Klingenthal, Alsácia, França

  A primeira impressão revelou uma pequena e pacata aldeia, na beira de uma estrada secundária, a caminho da montanha. Congratulou-se o viajante por ter trazido, para este recanto dos Vosges, a meia hora de Estrasburgo, com que se entreter. Alguma leitura depois, percebeu o viajante ter encontrado mais um daqueles sítios que foram importantíssimos num certo período histórico, mas já não o são, porque a razão específica daquele protagonismo deixou de existir.
Klingenthal é hoje em dia uma terreola pequena, de talvez uma ou duas centenas de habitantes.
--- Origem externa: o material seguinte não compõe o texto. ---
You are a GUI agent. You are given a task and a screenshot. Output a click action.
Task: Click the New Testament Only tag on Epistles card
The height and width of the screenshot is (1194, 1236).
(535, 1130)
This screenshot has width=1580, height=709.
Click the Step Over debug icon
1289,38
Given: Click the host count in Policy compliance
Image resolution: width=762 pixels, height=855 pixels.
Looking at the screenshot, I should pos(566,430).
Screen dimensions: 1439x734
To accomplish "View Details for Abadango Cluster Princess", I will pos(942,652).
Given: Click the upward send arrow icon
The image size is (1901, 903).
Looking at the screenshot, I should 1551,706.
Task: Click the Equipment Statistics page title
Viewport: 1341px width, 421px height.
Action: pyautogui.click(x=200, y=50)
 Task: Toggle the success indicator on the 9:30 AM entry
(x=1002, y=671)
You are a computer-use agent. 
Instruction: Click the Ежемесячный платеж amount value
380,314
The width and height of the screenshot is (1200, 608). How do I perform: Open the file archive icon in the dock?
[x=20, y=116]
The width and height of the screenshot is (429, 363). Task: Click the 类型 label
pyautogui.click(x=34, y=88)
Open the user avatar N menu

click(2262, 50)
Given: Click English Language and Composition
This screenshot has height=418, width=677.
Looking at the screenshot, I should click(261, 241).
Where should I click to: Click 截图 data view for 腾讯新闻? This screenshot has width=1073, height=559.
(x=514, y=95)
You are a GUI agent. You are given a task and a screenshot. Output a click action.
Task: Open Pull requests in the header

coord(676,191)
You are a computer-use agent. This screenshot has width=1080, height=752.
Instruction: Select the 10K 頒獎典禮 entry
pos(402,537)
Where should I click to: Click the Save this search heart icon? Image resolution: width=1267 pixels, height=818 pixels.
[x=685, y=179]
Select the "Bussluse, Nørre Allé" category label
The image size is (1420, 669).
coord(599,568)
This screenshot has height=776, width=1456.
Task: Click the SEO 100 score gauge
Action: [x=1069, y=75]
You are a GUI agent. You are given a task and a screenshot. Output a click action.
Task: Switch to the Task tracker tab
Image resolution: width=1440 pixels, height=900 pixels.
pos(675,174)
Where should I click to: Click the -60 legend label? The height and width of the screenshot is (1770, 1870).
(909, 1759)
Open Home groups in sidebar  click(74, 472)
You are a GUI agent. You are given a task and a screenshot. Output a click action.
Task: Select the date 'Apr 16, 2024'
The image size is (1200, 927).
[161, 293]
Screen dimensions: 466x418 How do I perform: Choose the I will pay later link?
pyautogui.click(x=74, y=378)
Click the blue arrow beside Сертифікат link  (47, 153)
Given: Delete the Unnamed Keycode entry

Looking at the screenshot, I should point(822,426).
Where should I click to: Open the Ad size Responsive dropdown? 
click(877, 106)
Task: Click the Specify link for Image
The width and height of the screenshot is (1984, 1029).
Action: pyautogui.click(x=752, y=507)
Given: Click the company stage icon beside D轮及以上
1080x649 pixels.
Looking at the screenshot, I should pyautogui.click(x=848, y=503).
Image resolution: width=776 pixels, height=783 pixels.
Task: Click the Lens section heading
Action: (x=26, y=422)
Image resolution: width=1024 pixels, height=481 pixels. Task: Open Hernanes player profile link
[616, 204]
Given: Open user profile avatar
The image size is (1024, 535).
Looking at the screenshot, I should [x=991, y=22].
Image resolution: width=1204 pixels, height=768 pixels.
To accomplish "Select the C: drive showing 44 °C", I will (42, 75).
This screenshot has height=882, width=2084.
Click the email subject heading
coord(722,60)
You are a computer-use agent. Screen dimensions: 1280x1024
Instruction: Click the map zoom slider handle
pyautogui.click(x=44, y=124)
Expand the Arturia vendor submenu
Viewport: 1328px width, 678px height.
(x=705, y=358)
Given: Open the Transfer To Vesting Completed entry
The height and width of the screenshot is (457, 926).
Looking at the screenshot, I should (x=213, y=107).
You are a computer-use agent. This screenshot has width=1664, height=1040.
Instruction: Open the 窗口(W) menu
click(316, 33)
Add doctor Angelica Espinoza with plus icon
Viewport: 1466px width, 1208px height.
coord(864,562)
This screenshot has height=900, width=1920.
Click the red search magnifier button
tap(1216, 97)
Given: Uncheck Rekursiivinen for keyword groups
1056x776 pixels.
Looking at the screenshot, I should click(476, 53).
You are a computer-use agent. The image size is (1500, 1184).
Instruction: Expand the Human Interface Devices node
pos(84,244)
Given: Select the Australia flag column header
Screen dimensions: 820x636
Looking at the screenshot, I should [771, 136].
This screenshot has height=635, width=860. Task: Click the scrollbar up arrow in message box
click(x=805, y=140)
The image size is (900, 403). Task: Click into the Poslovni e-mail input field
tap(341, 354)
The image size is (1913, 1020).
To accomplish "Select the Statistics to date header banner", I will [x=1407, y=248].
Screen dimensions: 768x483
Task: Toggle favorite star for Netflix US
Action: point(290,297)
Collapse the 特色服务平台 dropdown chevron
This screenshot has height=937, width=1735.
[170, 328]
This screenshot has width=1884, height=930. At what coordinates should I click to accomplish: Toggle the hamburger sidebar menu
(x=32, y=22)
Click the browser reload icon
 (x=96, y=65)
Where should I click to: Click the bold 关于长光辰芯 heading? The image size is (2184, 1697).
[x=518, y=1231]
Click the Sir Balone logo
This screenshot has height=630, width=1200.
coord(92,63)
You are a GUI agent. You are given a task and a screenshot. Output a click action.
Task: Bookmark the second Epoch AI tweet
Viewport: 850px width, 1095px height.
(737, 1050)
Apenas um ou dois dos seus edifícios se destacam, apesar de o conjunto da terra ter o charme habitual dos pequenos povoados franceses: entorno de arvoredo frondoso, ruas muito bem pavimentadas e arranjadas, casas antigas, mas em regra cuidadas. E vasos de flores por todo o lado.
Olhando o viajante com mais cuidado, conseguiu descobrir as memórias do tempo em que neste lugarejo existia uma enorme indústria de produção de armas brancas. O nome Klingenthal significa em alemão “o vale das lâminas” (e, recorde-se, a Alsácia saltitou, durante a história, entre a França e a Alemanha, guardando ainda muita herança das várias dominações germânicas). Este núcleo industrial, que floresceu durante os séculos XVIII e XIX, incluiu a Fábrica Real de Armas Brancas da Alsácia, também conhecida por Fábrica de Klingenthal. Aqui se implementou a produção em grande escala de armas, que desde o início do século XVIII abasteceu muitos dos exércitos europeus da época – incluindo, naturalmente, o Exército Real Francês.
O local foi escolhido por ficar num vale estreito, atravessado por um rio de abundante água, que garantia a energia para fazer funcionar os engenhos; por outro lado, as densas florestas das redondezas garantiam madeira para as casas e, sobretudo, para fabricar o carvão necessário às forjas. Além disso, Estrasburgo e o Reno não ficam longe e era portanto fácil criar canais de escoamento das armas.
  Esta fábrica foi criada em resultado das políticas de expansão industrial de Colbert, que instaurou várias Fábricas Reais que, além do título, tinham alguns privilégios. Também por isso, acabou por cair em declínio, quando as políticas mudaram - sobretudo, com o fim da monarquia, na Revolução. Em meados do século XIX deixou de ser Real e passou a ser propriedade privada. Deixou de fabricar espadas e sabres e passou a produzir utensílios agrícolas (sobretudo foices). Mais de um século depois, em 1962, as oficinas fecharam as portas.
Não se emocionou o viajante com o que descobriu destes tempos dourados de Klingenthal. Mas sempre foi tomando nota de algumas das antigas instalações. E ainda do pequeno museu local, que reúne um espólio especificamente dedicado ao passado industrial, exposto na Maison de la Manfacture, que fica no centro da aldeia.
De resto, valeu a pena a tranquilidade do lugar. No sopé das encostas verdejantes dos Vosges, propiciou agradáveis passeios pelos bosques e tempo descansado. Klingenthal tem uma pequena brasserie e um restaurante. Além disso, tem um típico hotel (Hotel des Vosges), modesto e familiar, mas confortável. A aldeia fica no coração da Alsácia. Vindo de carro, demora-se cerca de meia a partir de Estrasburgo. Ruma-se ao sul e deixa-se a auto-estrada na direcção de Obernai – daqui a Klingenthal são 5 quilómetros de estrada rural muito bonita.